Rats in an apartment can quickly create a serious health and housing problem. If you are asking who is responsible for rats, landlord or tenant, the answer usually depends on what caused the infestation, where the rats are coming from, and what your lease and local housing rules require.
Your rights often come down to habitability. The landlord must keep the unit safe, sanitary, and fit to live in.
When rats are tied to building defects, common areas, or poor maintenance, the landlord usually has to fix the problem. If your own sanitation or lease violations created the conditions, you may share some of the cost.

When The Landlord Is Usually Responsible
If rats come from the building itself, the landlord typically must act. The landlord arranges professional pest control, hires a licensed pest control provider or exterminator, and makes repairs to stop the entry points.
A rodent infestation tied to the structure or shared parts of the property is a pest problem the landlord must address under the implied warranty of habitability.

Building Defects And Entry Points
If rats get in through holes, broken vents, damaged pipes, loose baseboards, or gaps around doors and windows, that is usually a habitability issue. Landlords generally seal openings and repair defects that let rodents in, as noted in guidance on landlord pest duties.
Common Areas And Multi-Unit Buildings
In apartments, rats often move through basements, trash areas, hallways, and utility spaces. When the problem starts in a shared area, the landlord usually has control over that space, so responsibility shifts toward them.
Professional Treatment And Ongoing Repairs
A one-time exterminator visit may not solve the problem if the building still has access points or ongoing food sources. The landlord may need repeated treatment, follow-up inspections, and repairs to stop the rodents from returning, especially when the issue affects multiple units.
When The Tenant May Be Liable
You may be responsible when the problem is linked to your own conduct inside the unit. Clean living habits, proper food storage, and quick cleanup reduce the chance that rats will stay and spread.
The key issues are sanitation, your tenant responsibilities, and whether your actions caused the rat droppings or attractants that made the infestation worse.
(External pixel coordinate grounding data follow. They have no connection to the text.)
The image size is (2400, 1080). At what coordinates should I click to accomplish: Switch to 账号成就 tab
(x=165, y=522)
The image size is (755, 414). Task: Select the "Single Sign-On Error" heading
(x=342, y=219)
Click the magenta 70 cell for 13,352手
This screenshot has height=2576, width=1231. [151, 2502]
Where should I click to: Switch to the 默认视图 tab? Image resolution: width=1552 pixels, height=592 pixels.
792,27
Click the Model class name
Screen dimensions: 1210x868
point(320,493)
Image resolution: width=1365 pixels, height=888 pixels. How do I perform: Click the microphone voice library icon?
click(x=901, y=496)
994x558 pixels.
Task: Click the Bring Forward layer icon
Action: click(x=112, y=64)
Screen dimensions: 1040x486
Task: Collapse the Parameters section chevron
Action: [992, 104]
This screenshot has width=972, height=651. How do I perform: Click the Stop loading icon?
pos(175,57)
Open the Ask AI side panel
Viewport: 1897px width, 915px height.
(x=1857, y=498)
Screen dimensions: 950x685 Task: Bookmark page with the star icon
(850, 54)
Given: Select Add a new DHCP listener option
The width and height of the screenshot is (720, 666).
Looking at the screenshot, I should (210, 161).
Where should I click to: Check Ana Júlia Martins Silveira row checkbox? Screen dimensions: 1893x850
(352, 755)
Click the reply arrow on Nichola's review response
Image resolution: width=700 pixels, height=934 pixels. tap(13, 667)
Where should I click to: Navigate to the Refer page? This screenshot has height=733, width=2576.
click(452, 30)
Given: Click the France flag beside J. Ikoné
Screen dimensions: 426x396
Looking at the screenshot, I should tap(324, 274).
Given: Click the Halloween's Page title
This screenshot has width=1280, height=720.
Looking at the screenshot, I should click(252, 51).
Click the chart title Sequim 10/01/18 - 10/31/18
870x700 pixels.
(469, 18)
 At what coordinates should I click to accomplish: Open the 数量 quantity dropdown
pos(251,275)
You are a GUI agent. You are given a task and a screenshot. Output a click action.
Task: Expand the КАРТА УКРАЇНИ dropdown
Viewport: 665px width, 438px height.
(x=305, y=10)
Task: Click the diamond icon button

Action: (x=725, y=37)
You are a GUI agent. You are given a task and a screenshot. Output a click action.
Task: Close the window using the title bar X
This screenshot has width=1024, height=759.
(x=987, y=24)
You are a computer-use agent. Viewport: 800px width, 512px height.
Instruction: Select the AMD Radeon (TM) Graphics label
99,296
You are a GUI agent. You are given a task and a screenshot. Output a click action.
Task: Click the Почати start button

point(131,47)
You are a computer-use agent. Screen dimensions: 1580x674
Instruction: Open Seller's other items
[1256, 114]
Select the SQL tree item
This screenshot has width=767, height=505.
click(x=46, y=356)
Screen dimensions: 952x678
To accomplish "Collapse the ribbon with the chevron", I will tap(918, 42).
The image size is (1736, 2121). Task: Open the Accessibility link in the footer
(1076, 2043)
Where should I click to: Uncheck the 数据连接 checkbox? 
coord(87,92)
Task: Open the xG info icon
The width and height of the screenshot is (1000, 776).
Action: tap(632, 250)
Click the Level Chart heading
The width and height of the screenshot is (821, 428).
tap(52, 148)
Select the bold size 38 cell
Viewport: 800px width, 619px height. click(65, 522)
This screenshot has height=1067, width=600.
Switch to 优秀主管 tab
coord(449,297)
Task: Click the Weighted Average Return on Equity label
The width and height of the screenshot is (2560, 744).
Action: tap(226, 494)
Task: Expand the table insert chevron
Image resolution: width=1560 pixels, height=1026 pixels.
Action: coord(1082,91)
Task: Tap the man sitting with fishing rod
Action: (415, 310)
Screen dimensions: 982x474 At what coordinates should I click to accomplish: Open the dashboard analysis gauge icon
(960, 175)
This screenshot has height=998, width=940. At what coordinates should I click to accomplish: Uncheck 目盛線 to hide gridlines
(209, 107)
Sanitation Problems Inside The Unit
Leaving food out, piling trash, or ignoring spills can attract rats. If poor sanitation inside your unit created the infestation, the landlord may still need to address the building, while you may be charged for the part tied to your conduct.
Lease Duties And Tenant Responsibilities
Your lease may require you to keep the unit clean, report pests quickly, and avoid actions that invite rodents. Even so, a lease usually cannot erase the landlord’s duty to fix structural problems or violations of housing law.
How Shared Fault Can Affect Costs
Sometimes both sides contribute to the problem. In that situation, responsibility for treatment costs may be split, especially if your actions worsened an existing issue and the landlord still had to repair the property.
How To Protect Yourself After Finding Rats
Act quickly and keep records. Strong documentation helps you prove the rats in apartment condition, show the timeline, and support your tenant rights if the problem turns into a habitability issue.
Take photos, save messages, and write down every report you make, including any rat droppings you find.

Document The Infestation In Writing
Send written notice to your landlord or property manager and keep a copy. Include dates, locations, photos, and any signs of activity, such as holes, gnaw marks, or droppings.
Request Repairs And Access For Treatment
Ask for both pest treatment and repairs to entry points. If you block access to the unit, the landlord may argue that treatment could not be completed, so offer reasonable times for inspections and extermination.
When To Contact The Health Department Or Housing Authorities
If your landlord ignores the issue or the infestation spreads, local health department or housing authorities may inspect the property. This becomes especially important when rats are in common areas, the problem is severe, or your landlord keeps missing repair deadlines.
What Happens If The Problem Is Not Fixed
If the landlord does not act, your options may expand, but the rules are strict. Remedies like repair-and-deduct, rent abatement, or rent withholding depend on state law, notice requirements, and whether the unit has become uninhabitable.
It helps to know the legal risk before you stop paying rent or hire repairs on your own.

Repair-And-Deduct And Repair And Deduct Rules
In some states, repair-and-deduct may let you pay for necessary pest control and subtract the cost from rent. The rules usually require written notice, a reasonable repair cost, and receipts.
Rent Abatement And Rent Withholding Risks
If rats make part of the unit unusable, rent abatement may reduce what you owe. Withhold rent only if your state allows it and you follow the required steps, since rent withholding without the right procedure can lead to late fees or eviction claims.
Constructive Eviction and Housing Court Options
If the infestation becomes severe and the landlord still refuses to fix it, you may have to move out because the home is unsafe.
Constructive eviction may apply in this situation.
You can also file in housing court to seek repairs, rent relief, or other remedies related to the rat problem.